We both agree that Lucas’s resistance now is more about fear than pain, but it rips at my heart strings nonetheless.

This makes me reflect on our own resistance to Lucas's new life, post brain inflammation.

As parents, I believe we’re resisting the overwhelming responsibility of parenting Lucas after his brain injury—a degree of fear, uncertainty and change that most parents don’t face.

Since leaving Holland Bloorview as inpatients, each week brings new challenges, and we are worn down. We want a break from watching our child suffer needlessly, even if the suffering is sporadic. We want just the good and to leave the bad aside.

Instead of embracing the new and heightened responsibility, we feel burdened by it. We’re so relieved when finally things start to flow again, just to get slapped down by the next cold, fever, scrape, sliver, or trip to the dentist. Every normal life event brings such trauma into Lucas's life. We don’t know if it’s because it sparks memories of his hospitalization, or if it’s his autism or just his personality.  

Lucas’s resistance to our helping him cope with daily activities makes me think about our own resistance to the reality of parenting a child with an acquired disability. And just as his resistance appears counterproductive to us, perhaps fighting our “new normal” makes things harder than they need to be. Reflecting on this three-year-anniversary, it strikes me that life has ups and downs. Ours are just more extreme, in both directions!

I believe my own current favourite Thomas and Friends song says it best: Every Cloud has a Silver Lining

Life is full of surprises, full of ups and downs 
And so to have a silver lining, first there must be cloud 
Every cloud is silver-lined, even when it rains 
So don't get too downhearted, as things are bound to change 
All you've gotta do is wear a smile and you will find 
Your sun will shine 
When you're feeling down it doesn't help to wear a frown 
Never lose hope, you're sure to cope and you can carry on. 

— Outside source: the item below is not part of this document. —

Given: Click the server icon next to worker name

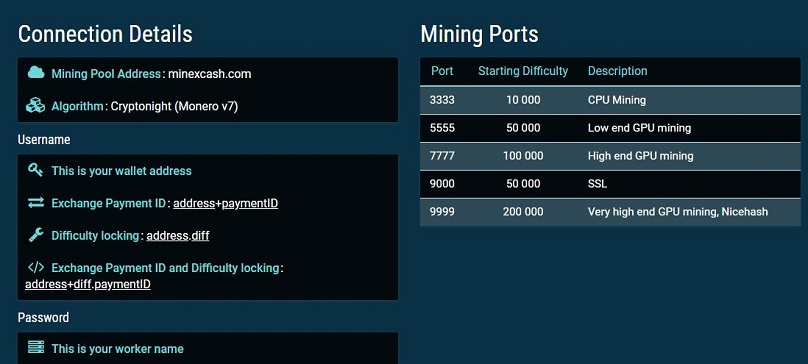Looking at the screenshot, I should tap(36, 348).
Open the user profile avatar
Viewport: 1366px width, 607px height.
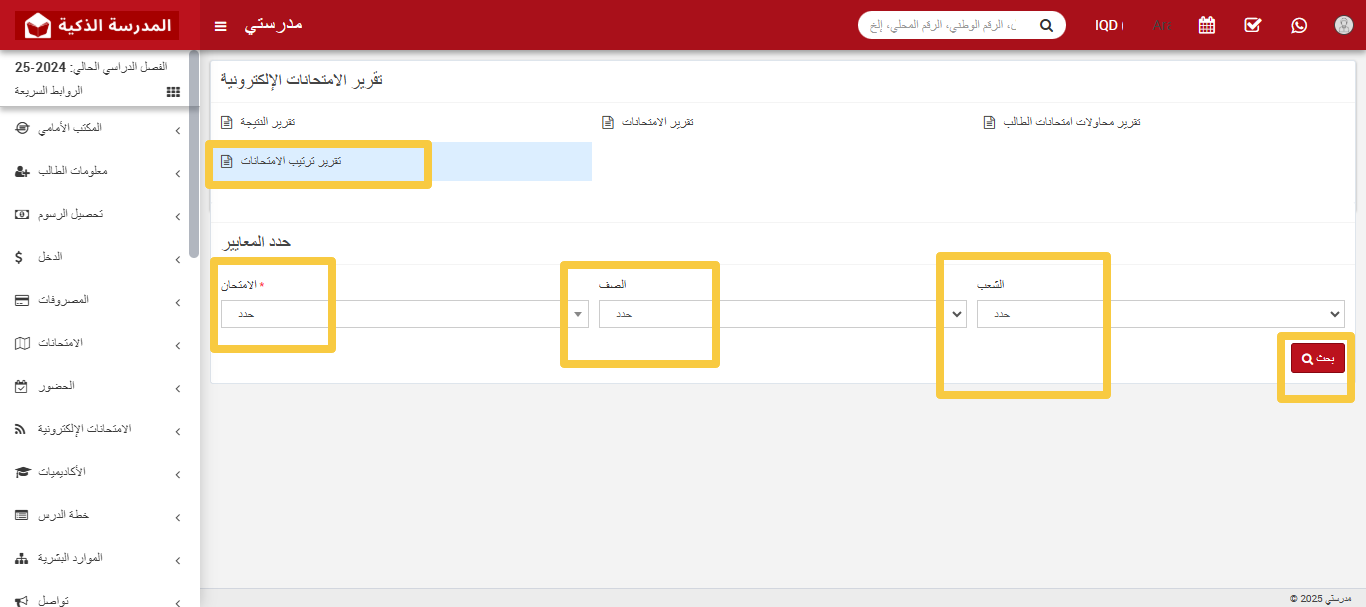click(x=1344, y=25)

Just as Lucas resists what is uncomfortable, so we resist the discomforts of feeling responsible for Lucas's suffering.

We know we need to accept and take responsibility for our son’s behaviour while he’s at this developmental stage. But we can't allow ourselves to feel responsible for his or anyone else's feelings. We just have to keep doing what's right and show him the path of joy.

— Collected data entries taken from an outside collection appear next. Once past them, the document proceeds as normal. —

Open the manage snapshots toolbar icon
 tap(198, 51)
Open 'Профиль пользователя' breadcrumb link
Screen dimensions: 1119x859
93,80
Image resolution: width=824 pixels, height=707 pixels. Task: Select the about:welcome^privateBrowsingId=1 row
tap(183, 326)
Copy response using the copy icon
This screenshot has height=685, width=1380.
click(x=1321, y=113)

We have to be tolerant of life's ups and downs. This will in turn teach Lucas to accept his own ups and downs, and the fact that we can only control how we react to what life throws at us.

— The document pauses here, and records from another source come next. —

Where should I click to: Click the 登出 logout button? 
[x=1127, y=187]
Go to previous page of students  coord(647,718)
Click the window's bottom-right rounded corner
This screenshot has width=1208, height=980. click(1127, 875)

As I sit in this restaurant today waiting to pick up my son from school, writing this blog, the two songs that just played couldn't be more timely: That's Amore and L-O-V-E. I feel that it is fate—or my late grandmother, from somewhere in the universe—reminding me that our life with Lucas is all about love. Focusing on the joy and love will get us through the bumps in the road.

Lucas's mom has written for BLOOM previously: I am warrior mom: Hear me cry and roar. Follow Lucas's progress on twitter @LucasRecovers.


Sadly, I can relate to just about everything you mention in this post. My daughter acquired a brain injury during surgery to remove a tumor ion 2000. I do wish our little ones didn't have to endure so much pain and torture. Bethany sounds very similar to your precious little one. And yes, love is the most important thing in life!

Thank you, Sylvia. We are a community to each other. Someone just sent this blog to me: http://www.scarymommy.com/special-needs-parent Wow, is it spot-on or what?

I can relate to some of htis. My disabilities were mostly sustained shortly after birth so I wast oo young to remember the hospital stays. However, your dance of joy and grief reminds me of my parents' mixed emotions. They sometimes saw parenting me as a burden too, and yet sometimes they enjoyed me like well because I'm their child.